Jakarta (Humas Kankemenag Jakarta Utara) --- Kementerian Agama (Kemenag) RI melalui Biro Organisasi dan Tata Laksana (Ortala) gelar sosialisasi Penilaian Mandiri, Pemantauan dan Evaluasi Kinerja Penyelenggaraan Pelayanan Publik (PM-PEKPPP) tahun 2026 secara virtual pada Selasa, (9/6/2026).
Kegiatan dihadiri oleh seluruh instansi vertikal Kementerian Agama, mulai dari Sekretaris Unit Eselon I Pusat, Kepala Biro pada Sekretariat Jenderal, para Kepala Kantor Wilayah Provinsi dan para Kepala Kantor Kabupaten/Kota.
Kepala Biro Ortala Kemenag RI, Nur Arifin, dalam sambutannya menyampaikan bahwa kegiatan ini merupakan upaya pengukuran sistematis pada suatu unit pelayanan publik dalam jangka waktu tertentu, guna memperoleh nilai indeks pelayanan publik (IPP) pada kualitas pelayanan publik Kementerian Agama.
Ia menjelaskan bahwa pelayanan publik saat ini harus mampu bergerak cepat dan merangkul semua kebutuhan masyarakat tanpa terkecuali, yang sejalan dengan agenda besar reformasi birokrasi pemerintah.
"Berdasarkan delapan arahan Presiden Prabowo terkait transformasi tata kelola pada reformasi pelayanan publik harus terus diarahkan pada penguatan kapasitas kelembagaan, percepatan transformasi layanan publik dan peningkatan kepercayaan publik melalui tata kelola pemerintahan yang transparan, efektif, dan kolaboratif," ujar Nur Arifin.
Nur Arifin mengingatkan bahwa perbaikan otoritas pelayanan publik adalah tanggung jawab bersama seluruh unit penyelenggara.

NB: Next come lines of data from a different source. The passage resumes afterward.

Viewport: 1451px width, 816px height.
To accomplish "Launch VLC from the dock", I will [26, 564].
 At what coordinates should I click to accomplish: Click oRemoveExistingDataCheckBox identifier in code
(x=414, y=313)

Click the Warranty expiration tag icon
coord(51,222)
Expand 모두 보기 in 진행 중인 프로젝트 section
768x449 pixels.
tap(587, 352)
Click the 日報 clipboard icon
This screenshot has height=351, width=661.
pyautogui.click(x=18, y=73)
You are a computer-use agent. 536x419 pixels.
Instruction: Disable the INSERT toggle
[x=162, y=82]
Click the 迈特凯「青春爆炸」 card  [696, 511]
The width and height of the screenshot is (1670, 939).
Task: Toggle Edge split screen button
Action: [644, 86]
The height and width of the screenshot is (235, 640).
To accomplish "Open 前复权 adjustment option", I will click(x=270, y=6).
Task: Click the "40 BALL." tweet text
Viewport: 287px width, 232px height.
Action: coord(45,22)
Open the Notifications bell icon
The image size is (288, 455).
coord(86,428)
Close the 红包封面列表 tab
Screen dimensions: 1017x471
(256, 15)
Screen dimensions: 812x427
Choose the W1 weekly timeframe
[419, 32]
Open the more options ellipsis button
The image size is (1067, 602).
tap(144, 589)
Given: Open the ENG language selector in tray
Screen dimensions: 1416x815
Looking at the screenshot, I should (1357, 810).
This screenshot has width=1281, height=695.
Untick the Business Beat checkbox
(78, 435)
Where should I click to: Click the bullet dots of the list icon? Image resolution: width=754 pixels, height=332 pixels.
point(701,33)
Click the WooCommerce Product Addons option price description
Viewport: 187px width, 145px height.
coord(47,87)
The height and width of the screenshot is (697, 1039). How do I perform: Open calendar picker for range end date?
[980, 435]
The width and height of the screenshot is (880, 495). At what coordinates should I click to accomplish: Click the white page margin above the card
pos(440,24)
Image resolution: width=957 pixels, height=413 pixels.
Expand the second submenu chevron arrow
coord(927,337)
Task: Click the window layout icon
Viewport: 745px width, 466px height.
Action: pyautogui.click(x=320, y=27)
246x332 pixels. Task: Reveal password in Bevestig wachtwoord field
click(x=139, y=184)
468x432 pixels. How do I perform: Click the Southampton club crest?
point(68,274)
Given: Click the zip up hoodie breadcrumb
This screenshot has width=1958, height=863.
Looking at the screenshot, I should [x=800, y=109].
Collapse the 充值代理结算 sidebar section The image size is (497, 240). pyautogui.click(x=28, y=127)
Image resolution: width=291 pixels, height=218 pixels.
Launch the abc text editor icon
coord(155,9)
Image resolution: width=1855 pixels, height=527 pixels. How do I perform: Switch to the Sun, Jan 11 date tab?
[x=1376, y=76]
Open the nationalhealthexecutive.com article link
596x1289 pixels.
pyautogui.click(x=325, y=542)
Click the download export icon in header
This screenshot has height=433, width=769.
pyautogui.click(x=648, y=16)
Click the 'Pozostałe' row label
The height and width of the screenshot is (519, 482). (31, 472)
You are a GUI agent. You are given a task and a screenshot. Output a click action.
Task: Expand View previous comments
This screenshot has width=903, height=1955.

Ruang lingkup perbaikan ini mencakup tiga sektor utama yang langsung menyentuh masyarakat, yaitu pelayanan barang, pelayanan jasa, dan pelayanan administratif.
"Maka dibutuhkan strategi khusus berupa pelaksanaan PEKPPP yang dilakukan secara mandiri, agar dapat melihat lebih jauh lagi dari sisi dampak yang diharapkan," tutur Nur Arifin.
Menutup arahannya, Nur Arifin berharap dengan kerjasama dan partisipasi seluruh unit penyelenggara pelayanan publik Kementerian Agama dapat meningkatkan indeks pelayanan publik sebagai salah satu nilai reformasi birokrasi.